Structured Information Not Captured
question = "what did they say about regression in the third lecture?"
docs = vectordb.similarity_search(question, k=5)
for doc in docs:
print(doc.metadata)
# {'page': 0, 'source': 'docs/cs229_lectures/MachineLearning-Lecture03.pdf'}
# {'page': 14, 'source': 'docs/cs229_lectures/MachineLearning-Lecture03.pdf'}
# {'page': 0, 'source': 'docs/cs229_lectures/MachineLearning-Lecture02.pdf'}
# {'page': 6, 'source': 'docs/cs229_lectures/MachineLearning-Lecture03.pdf'}
# {'page': 8, 'source': 'docs/cs229_lectures/MachineLearning-Lecture01.pdf'}
print(docs[4].page_content)
into his office and he said, "Oh, professo r, professor, thank you so much for your
machine learning class. I learned so much from it. There's this stuff that I learned in your
class, and I now use every day. And it's help ed me make lots of money, and here's a
picture of my big house."
So my friend was very excited. He said, "W ow. That's great. I'm glad to hear this
machine learning stuff was actually useful. So what was it that you learned? Was it
logistic regression? Was it the PCA? Was it the data ne tworks? What was it that you
learned that was so helpful?" And the student said, "Oh, it was the MATLAB."
So for those of you that don't know MATLAB yet, I hope you do learn it. It's not hard,
and we'll actually have a short MATLAB tutori al in one of the discussion sections for
those of you that don't know it.
Okay. The very last piece of logistical th ing is the discussion s ections. So discussion
sections will be taught by the TAs, and atte ndance at discussion sections is optional,
although they'll also be recorded and televi sed. And we'll use the discussion sections
mainly for two things. For the next two or th ree weeks, we'll use the discussion sections
to go over the prerequisites to this class or if some of you haven't seen probability or
statistics for a while or maybe algebra, we'll go over those in the discussion sections as a
refresher for those of you that want one.

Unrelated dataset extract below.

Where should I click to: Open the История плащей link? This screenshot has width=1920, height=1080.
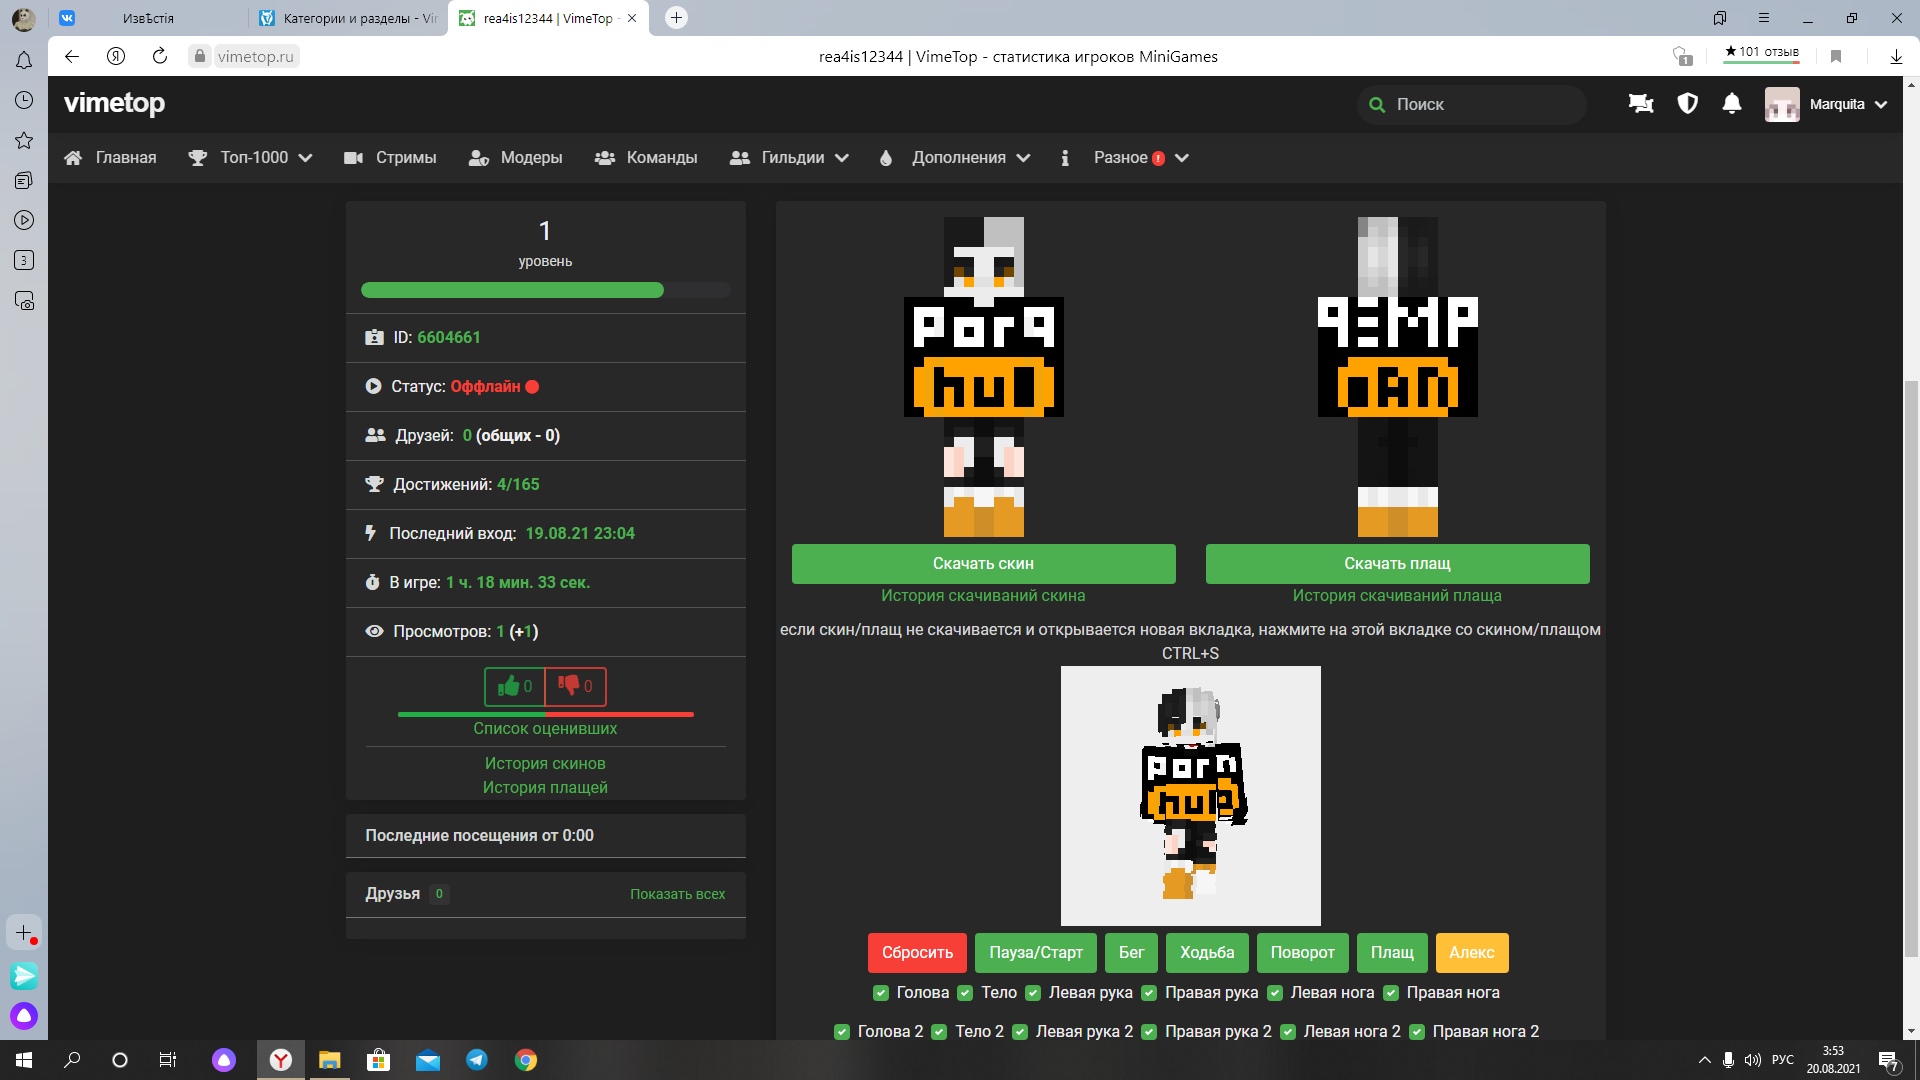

In this case, we expected all the retrieved documents to be from the third lecture, as specified in the question. However, we see that the results include chunks from other lectures as well.
The intuition here is that the structured information about querying only the third lecture is not captured in the semantic embeddings, which are focused more on the concept of regression itself.
Conclusion
In this blog post, we covered the basics of semantic search using vectorstores and embeddings, as well as some edge cases and failure modes that can arise. While this approach works well in many cases, we saw instances where duplicate documents were retrieved, and structured information was not properly captured.
In the next blog , we'll discuss how to address these failure modes and enhance our retrieval capabilities, ensuring that we retrieve both relevant and distinct chunks while also incorporating structured information into the search process.